Off to Eternity
Herr Leporello’s first name was Emil.
He was slender, lanky, and supple, two mighty eyeteeth, flashing eyes, and a hoarse bass eloquently manifesting his personality. Distinguishing feature: the stiff, shuffling walk of circus people with bones once broken in a daredevil stunt. And the vest he wore was of the kind that is only worn at the circus: tapestry pattern in gold with a motley array of curlicues and tassels.
This Leporello Emil, artiste, born March 17, 1883, received his marching orders on the very same day as his aunt’s birthday.
“Emil!” Lydia wailed, “Oh, Emil! Your orders!”
Her agony knew no bounds. And although it was unmistakably sincere, it was in such conspicuous contrast to Lydia’s earlier conduct, her hatred, her contempt, a taste of which she had on one particular occasion revealed in Basel during a nocturnal scene involving Herr Schnepfe’s prize-winning wolfhound, that even Lydia herself noticed.
“Oh, I just don’t know,” she sighed, her hands flopping into her lap, “I don’t want to hear or see anything anymore since I’ve learned that my Emil has to go to war. Oh, Emil, where will it all end!”
But Emil was in good spirits.
“Ho ho!” he laughed subdued, without showing his eyeteeth, “We’ll see! No skin off m’back. Fatherland calls. Ain’t no point in makin’ trouble.”
And then, one day, he took his valise, overcoat, umbrella, and leave.
Lydia’ s eyes clung to him like empty, rain-drenched sunflowers in the fall.
“Oh, my dear friends! My dear beloved Emil! Now he is departing and who knows if he shall ever come back.”
And she stood on tiptoe, embraced and kissed him, putting her own little handbag on the floor each time because she was accompanying him to the border.
But Emil was in good spirits and said:
“Lordy be. You’d think we was off to eternity!”
He’d find comrades out there, he hoped. There were jolly fellows enough. And they’d surely play tarok there. Being a front-bending frog contortionist, it would be easier for him to adapt to the gymnastics of war. And besides, pictures in the ‘illustrateds’ demonstrated that there was more to life out there than exploding grenades.
And so he departed.
The Crocodile was back on the agenda again. Basel had not been the bees’ knees after all. They had returned to the Fuchsweide. And why not? The police had finally been paid. The Fuchsweide was home territory. Besides, home is where the heart is—and the food.
Of course, things had changed in the meantime. It was no longer the Fuchsweide of old. A new police detachment had arrived.

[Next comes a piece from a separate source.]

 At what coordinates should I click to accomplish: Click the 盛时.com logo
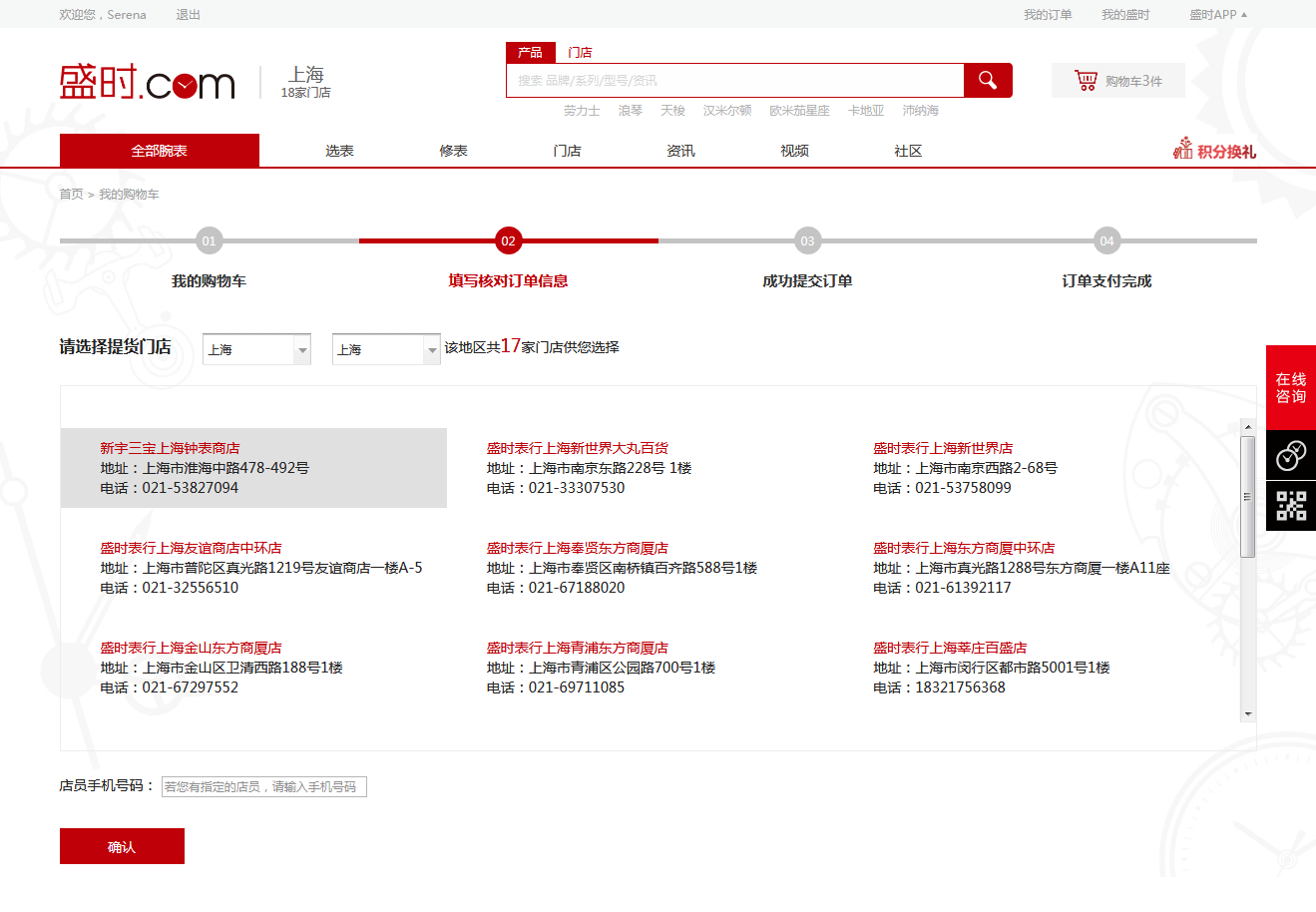[x=148, y=83]
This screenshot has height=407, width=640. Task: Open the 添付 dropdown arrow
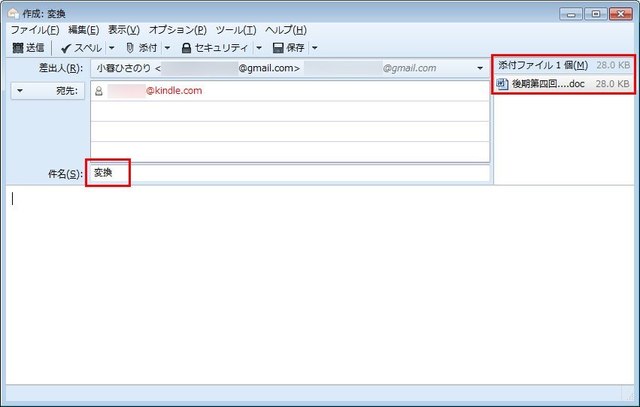[x=167, y=47]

A different inspector. Icier winds.
Facilities at the Crocodile were the same as always. Piano superb. Heating brilliant. Brands of beer aplenty.
But the police had ripped great breaches in the audience. Gone was the sophisticated glamour. Gone was the cheer. No more habitués. No more Death’ s Head and his sister. No more Fräulein Amalie. No more Herr Pips. No more Crematorium Sahib, who had squandered all his money and whose relationship with the lady in field gray had been registered by the police with a slightly jaundiced eye.
On the other hand, the Fuchsweide now had a medium, The Fuse, to voice opinions against police aggression and capitalism, edited by Herr Dr. Asfalg, former friend and classmate of the current chief of police.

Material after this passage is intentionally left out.